---------- DATA PROVIDED ----------

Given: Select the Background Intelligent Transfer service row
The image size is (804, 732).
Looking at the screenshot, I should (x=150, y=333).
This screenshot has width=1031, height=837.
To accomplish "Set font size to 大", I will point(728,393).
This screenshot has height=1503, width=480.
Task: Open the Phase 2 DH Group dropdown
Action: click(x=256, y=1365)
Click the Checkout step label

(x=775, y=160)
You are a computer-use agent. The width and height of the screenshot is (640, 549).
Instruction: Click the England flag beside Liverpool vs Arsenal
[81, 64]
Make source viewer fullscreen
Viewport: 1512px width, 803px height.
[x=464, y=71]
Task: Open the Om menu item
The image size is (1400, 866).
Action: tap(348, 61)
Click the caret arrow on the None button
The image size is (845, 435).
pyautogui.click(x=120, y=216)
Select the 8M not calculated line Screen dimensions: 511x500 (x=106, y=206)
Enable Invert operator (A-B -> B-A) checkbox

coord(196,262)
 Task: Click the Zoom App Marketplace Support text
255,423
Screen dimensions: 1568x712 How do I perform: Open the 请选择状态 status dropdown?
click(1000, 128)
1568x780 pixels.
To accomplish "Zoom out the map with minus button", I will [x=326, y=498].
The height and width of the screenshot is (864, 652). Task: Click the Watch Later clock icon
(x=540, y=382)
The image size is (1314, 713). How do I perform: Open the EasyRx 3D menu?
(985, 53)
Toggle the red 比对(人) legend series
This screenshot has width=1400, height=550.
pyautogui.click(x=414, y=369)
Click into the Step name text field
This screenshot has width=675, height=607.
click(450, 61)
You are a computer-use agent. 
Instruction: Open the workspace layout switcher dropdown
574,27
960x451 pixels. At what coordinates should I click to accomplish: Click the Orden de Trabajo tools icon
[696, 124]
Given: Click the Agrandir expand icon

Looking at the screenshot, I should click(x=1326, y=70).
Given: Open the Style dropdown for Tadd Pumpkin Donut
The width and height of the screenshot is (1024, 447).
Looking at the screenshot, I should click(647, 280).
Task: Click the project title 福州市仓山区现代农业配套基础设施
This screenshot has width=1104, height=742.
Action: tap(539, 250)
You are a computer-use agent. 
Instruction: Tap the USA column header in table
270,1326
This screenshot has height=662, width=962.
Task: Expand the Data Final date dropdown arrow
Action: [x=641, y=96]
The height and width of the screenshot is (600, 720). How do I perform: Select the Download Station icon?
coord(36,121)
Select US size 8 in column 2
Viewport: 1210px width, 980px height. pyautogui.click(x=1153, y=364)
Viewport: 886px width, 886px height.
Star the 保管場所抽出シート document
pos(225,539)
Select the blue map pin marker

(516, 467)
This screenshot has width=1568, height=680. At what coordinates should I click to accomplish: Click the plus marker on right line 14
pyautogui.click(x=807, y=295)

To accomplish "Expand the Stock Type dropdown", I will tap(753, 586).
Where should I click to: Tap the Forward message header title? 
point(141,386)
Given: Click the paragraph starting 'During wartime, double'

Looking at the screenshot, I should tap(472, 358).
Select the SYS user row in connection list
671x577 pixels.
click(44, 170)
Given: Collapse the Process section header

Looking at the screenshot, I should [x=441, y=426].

----------

## PROMPT
Word for word and line for line, give the material again.

## WRITTEN ANSWER
Given: Select the Background Intelligent Transfer service row
The image size is (804, 732).
Looking at the screenshot, I should (x=150, y=333).
This screenshot has width=1031, height=837.
To accomplish "Set font size to 大", I will point(728,393).
This screenshot has height=1503, width=480.
Task: Open the Phase 2 DH Group dropdown
Action: click(x=256, y=1365)
Click the Checkout step label

(x=775, y=160)
You are a computer-use agent. The width and height of the screenshot is (640, 549).
Instruction: Click the England flag beside Liverpool vs Arsenal
[81, 64]
Make source viewer fullscreen
Viewport: 1512px width, 803px height.
[x=464, y=71]
Task: Open the Om menu item
The image size is (1400, 866).
Action: tap(348, 61)
Click the caret arrow on the None button
The image size is (845, 435).
pyautogui.click(x=120, y=216)
Select the 8M not calculated line Screen dimensions: 511x500 (x=106, y=206)
Enable Invert operator (A-B -> B-A) checkbox

coord(196,262)
 Task: Click the Zoom App Marketplace Support text
255,423
Screen dimensions: 1568x712 How do I perform: Open the 请选择状态 status dropdown?
click(1000, 128)
1568x780 pixels.
To accomplish "Zoom out the map with minus button", I will [x=326, y=498].
The height and width of the screenshot is (864, 652). Task: Click the Watch Later clock icon
(x=540, y=382)
The image size is (1314, 713). How do I perform: Open the EasyRx 3D menu?
(985, 53)
Toggle the red 比对(人) legend series
This screenshot has width=1400, height=550.
pyautogui.click(x=414, y=369)
Click into the Step name text field
This screenshot has width=675, height=607.
click(450, 61)
You are a computer-use agent. 
Instruction: Open the workspace layout switcher dropdown
574,27
960x451 pixels. At what coordinates should I click to accomplish: Click the Orden de Trabajo tools icon
[696, 124]
Given: Click the Agrandir expand icon

Looking at the screenshot, I should click(x=1326, y=70).
Given: Open the Style dropdown for Tadd Pumpkin Donut
The width and height of the screenshot is (1024, 447).
Looking at the screenshot, I should click(647, 280).
Task: Click the project title 福州市仓山区现代农业配套基础设施
This screenshot has width=1104, height=742.
Action: tap(539, 250)
You are a computer-use agent. 
Instruction: Tap the USA column header in table
270,1326
This screenshot has height=662, width=962.
Task: Expand the Data Final date dropdown arrow
Action: [x=641, y=96]
The height and width of the screenshot is (600, 720). How do I perform: Select the Download Station icon?
coord(36,121)
Select US size 8 in column 2
Viewport: 1210px width, 980px height. pyautogui.click(x=1153, y=364)
Viewport: 886px width, 886px height.
Star the 保管場所抽出シート document
pos(225,539)
Select the blue map pin marker

(516, 467)
This screenshot has width=1568, height=680. At what coordinates should I click to accomplish: Click the plus marker on right line 14
pyautogui.click(x=807, y=295)

To accomplish "Expand the Stock Type dropdown", I will tap(753, 586).
Where should I click to: Tap the Forward message header title? 
point(141,386)
Given: Click the paragraph starting 'During wartime, double'

Looking at the screenshot, I should tap(472, 358).
Select the SYS user row in connection list
671x577 pixels.
click(44, 170)
Given: Collapse the Process section header

Looking at the screenshot, I should [x=441, y=426].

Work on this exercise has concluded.